● **Directive**
Reproduce all of the material below line for line, leaving the pictures out.
--- Start ---
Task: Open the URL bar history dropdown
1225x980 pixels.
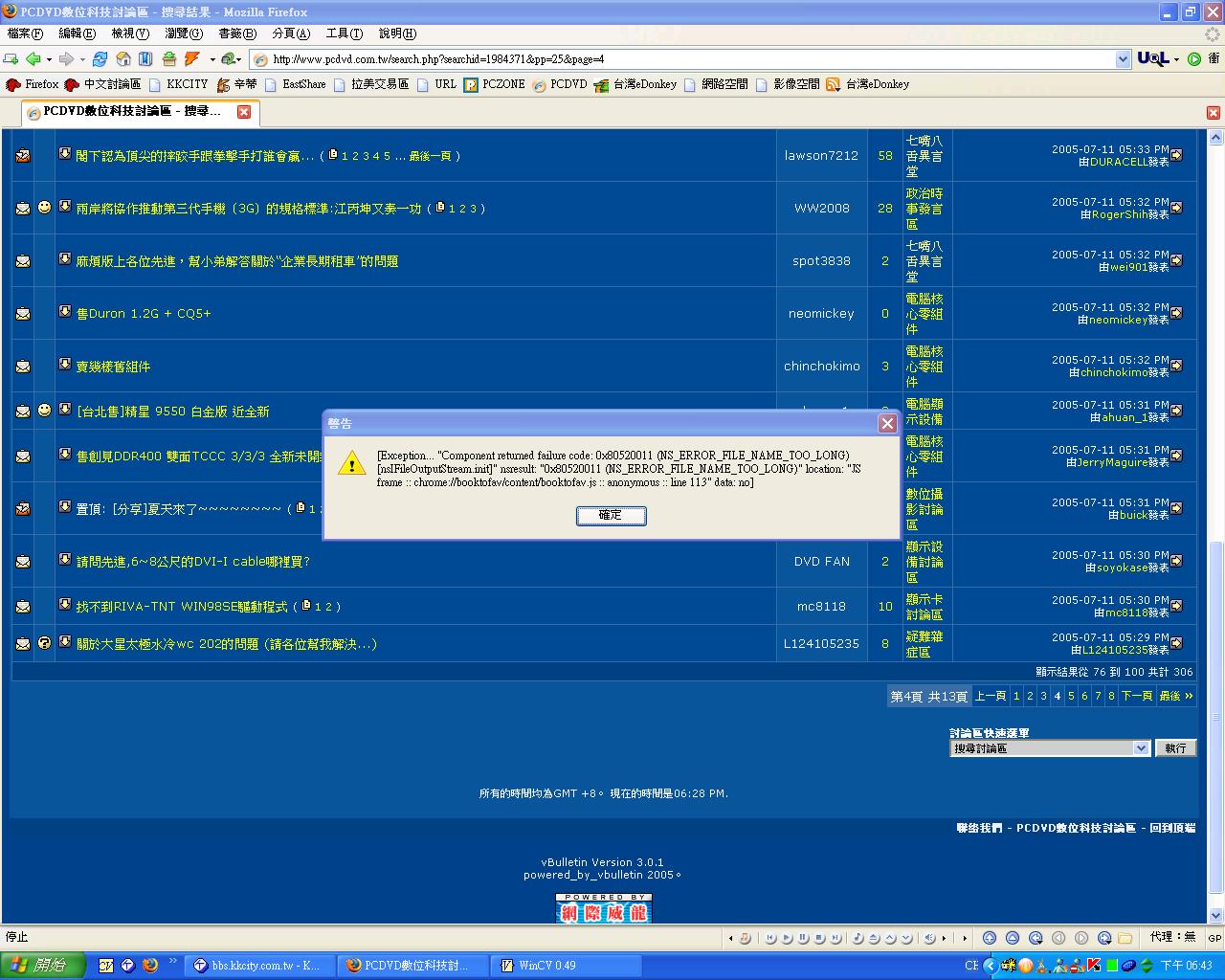Action: [1123, 59]
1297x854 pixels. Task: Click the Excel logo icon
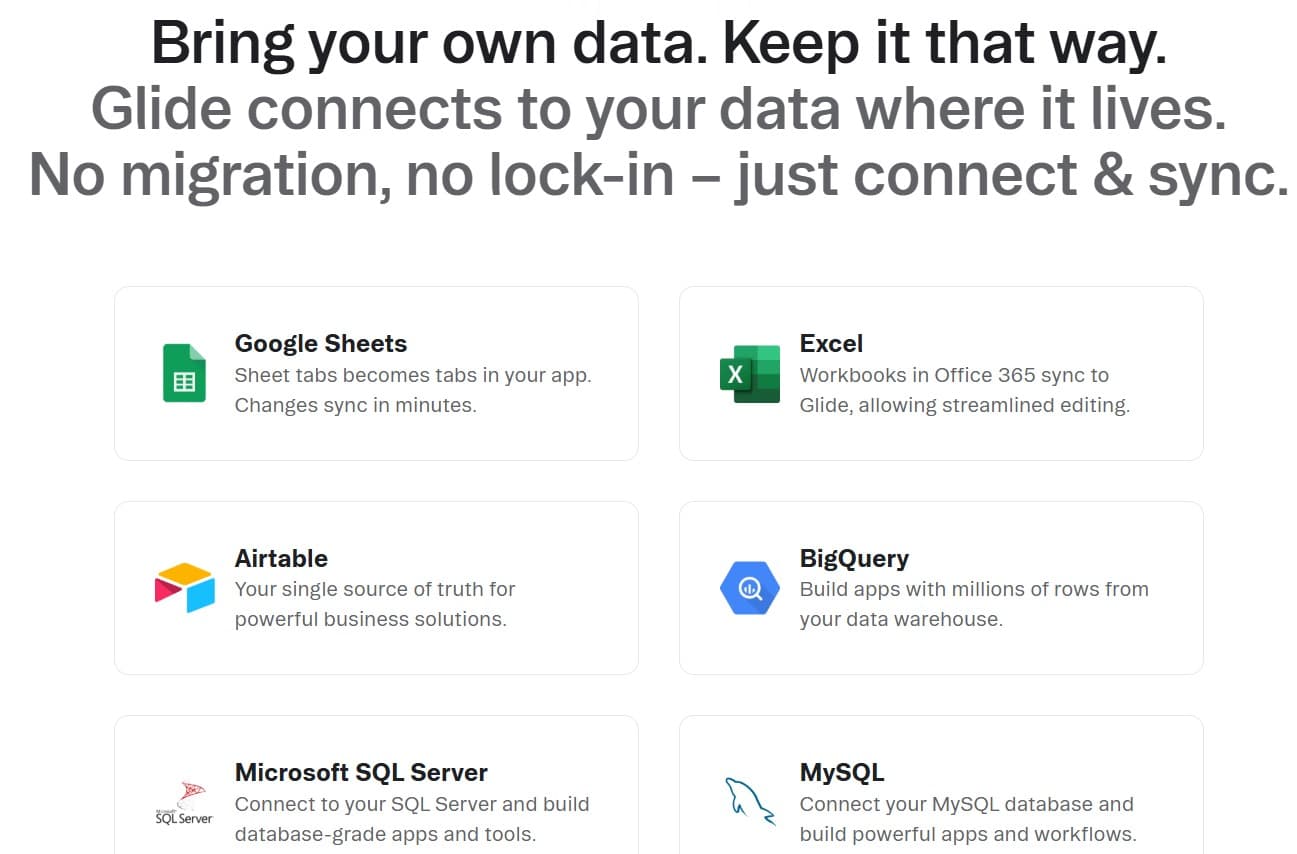(x=749, y=374)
--- End ---
● **Complete response**
Task: Open the URL bar history dropdown
1225x980 pixels.
Action: [1123, 59]
1297x854 pixels. Task: Click the Excel logo icon
(x=749, y=374)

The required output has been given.